_Exercise description_:
A verbatim copy of every entry is required.

_Material provided_:

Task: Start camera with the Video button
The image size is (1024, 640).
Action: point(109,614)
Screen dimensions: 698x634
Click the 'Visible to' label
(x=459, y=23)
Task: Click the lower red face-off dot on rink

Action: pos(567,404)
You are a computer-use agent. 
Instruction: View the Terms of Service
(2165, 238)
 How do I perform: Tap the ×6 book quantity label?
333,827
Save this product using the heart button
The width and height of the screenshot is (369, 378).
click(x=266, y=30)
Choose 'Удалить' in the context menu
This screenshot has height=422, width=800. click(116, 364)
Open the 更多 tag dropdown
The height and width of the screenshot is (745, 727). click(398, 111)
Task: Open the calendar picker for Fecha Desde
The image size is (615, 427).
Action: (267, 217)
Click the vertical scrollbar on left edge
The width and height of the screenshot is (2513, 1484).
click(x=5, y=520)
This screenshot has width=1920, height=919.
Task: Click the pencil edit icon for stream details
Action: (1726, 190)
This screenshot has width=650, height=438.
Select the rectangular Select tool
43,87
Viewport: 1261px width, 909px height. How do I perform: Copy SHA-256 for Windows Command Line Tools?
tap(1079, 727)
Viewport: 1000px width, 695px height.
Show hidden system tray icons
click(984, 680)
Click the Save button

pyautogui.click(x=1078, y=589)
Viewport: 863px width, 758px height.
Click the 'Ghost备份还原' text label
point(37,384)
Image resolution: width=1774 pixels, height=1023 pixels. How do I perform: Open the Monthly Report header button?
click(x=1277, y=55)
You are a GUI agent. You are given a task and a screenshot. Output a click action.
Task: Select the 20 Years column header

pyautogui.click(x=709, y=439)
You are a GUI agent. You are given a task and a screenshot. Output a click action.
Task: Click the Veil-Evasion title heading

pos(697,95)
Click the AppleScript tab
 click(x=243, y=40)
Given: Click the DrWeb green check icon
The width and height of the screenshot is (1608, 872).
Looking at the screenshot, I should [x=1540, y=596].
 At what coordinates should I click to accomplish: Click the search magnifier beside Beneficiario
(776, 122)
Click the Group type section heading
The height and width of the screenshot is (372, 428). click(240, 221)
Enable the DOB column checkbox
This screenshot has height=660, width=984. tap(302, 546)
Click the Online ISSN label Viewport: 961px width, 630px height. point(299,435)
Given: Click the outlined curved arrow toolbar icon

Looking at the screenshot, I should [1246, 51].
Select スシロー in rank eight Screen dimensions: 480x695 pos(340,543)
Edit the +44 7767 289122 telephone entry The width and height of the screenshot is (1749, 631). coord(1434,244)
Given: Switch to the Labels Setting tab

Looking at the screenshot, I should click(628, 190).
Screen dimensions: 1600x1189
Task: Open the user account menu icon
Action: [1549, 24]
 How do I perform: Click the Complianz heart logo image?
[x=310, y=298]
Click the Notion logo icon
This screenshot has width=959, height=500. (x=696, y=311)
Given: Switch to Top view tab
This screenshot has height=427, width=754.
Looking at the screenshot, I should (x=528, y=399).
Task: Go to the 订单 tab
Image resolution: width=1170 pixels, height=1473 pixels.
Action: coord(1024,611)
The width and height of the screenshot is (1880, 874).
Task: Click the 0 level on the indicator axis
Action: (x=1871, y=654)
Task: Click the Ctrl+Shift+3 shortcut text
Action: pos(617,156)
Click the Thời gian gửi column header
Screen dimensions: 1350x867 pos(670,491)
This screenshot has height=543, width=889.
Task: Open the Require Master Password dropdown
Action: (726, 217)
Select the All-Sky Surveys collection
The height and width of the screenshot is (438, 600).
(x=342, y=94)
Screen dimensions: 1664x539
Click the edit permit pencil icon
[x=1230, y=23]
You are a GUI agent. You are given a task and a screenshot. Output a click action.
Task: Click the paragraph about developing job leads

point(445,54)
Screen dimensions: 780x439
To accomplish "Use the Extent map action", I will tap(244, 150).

_Response to this exercise_:
Task: Start camera with the Video button
The image size is (1024, 640).
Action: point(109,614)
Screen dimensions: 698x634
Click the 'Visible to' label
(x=459, y=23)
Task: Click the lower red face-off dot on rink

Action: pos(567,404)
You are a computer-use agent. 
Instruction: View the Terms of Service
(2165, 238)
 How do I perform: Tap the ×6 book quantity label?
333,827
Save this product using the heart button
The width and height of the screenshot is (369, 378).
click(x=266, y=30)
Choose 'Удалить' in the context menu
This screenshot has height=422, width=800. click(116, 364)
Open the 更多 tag dropdown
The height and width of the screenshot is (745, 727). click(398, 111)
Task: Open the calendar picker for Fecha Desde
The image size is (615, 427).
Action: (267, 217)
Click the vertical scrollbar on left edge
The width and height of the screenshot is (2513, 1484).
click(x=5, y=520)
This screenshot has width=1920, height=919.
Task: Click the pencil edit icon for stream details
Action: (1726, 190)
This screenshot has width=650, height=438.
Select the rectangular Select tool
43,87
Viewport: 1261px width, 909px height. How do I perform: Copy SHA-256 for Windows Command Line Tools?
tap(1079, 727)
Viewport: 1000px width, 695px height.
Show hidden system tray icons
click(984, 680)
Click the Save button

pyautogui.click(x=1078, y=589)
Viewport: 863px width, 758px height.
Click the 'Ghost备份还原' text label
point(37,384)
Image resolution: width=1774 pixels, height=1023 pixels. How do I perform: Open the Monthly Report header button?
click(x=1277, y=55)
You are a GUI agent. You are given a task and a screenshot. Output a click action.
Task: Select the 20 Years column header

pyautogui.click(x=709, y=439)
You are a GUI agent. You are given a task and a screenshot. Output a click action.
Task: Click the Veil-Evasion title heading

pos(697,95)
Click the AppleScript tab
 click(x=243, y=40)
Given: Click the DrWeb green check icon
The width and height of the screenshot is (1608, 872).
Looking at the screenshot, I should [x=1540, y=596].
 At what coordinates should I click to accomplish: Click the search magnifier beside Beneficiario
(776, 122)
Click the Group type section heading
The height and width of the screenshot is (372, 428). click(240, 221)
Enable the DOB column checkbox
This screenshot has height=660, width=984. tap(302, 546)
Click the Online ISSN label Viewport: 961px width, 630px height. point(299,435)
Given: Click the outlined curved arrow toolbar icon

Looking at the screenshot, I should [1246, 51].
Select スシロー in rank eight Screen dimensions: 480x695 pos(340,543)
Edit the +44 7767 289122 telephone entry The width and height of the screenshot is (1749, 631). coord(1434,244)
Given: Switch to the Labels Setting tab

Looking at the screenshot, I should click(628, 190).
Screen dimensions: 1600x1189
Task: Open the user account menu icon
Action: [1549, 24]
 How do I perform: Click the Complianz heart logo image?
[x=310, y=298]
Click the Notion logo icon
This screenshot has width=959, height=500. (x=696, y=311)
Given: Switch to Top view tab
This screenshot has height=427, width=754.
Looking at the screenshot, I should (x=528, y=399).
Task: Go to the 订单 tab
Image resolution: width=1170 pixels, height=1473 pixels.
Action: coord(1024,611)
The width and height of the screenshot is (1880, 874).
Task: Click the 0 level on the indicator axis
Action: (x=1871, y=654)
Task: Click the Ctrl+Shift+3 shortcut text
Action: pos(617,156)
Click the Thời gian gửi column header
Screen dimensions: 1350x867 pos(670,491)
This screenshot has height=543, width=889.
Task: Open the Require Master Password dropdown
Action: (726, 217)
Select the All-Sky Surveys collection
The height and width of the screenshot is (438, 600).
(x=342, y=94)
Screen dimensions: 1664x539
Click the edit permit pencil icon
[x=1230, y=23]
You are a GUI agent. You are given a task and a screenshot. Output a click action.
Task: Click the paragraph about developing job leads

point(445,54)
Screen dimensions: 780x439
To accomplish "Use the Extent map action", I will tap(244, 150).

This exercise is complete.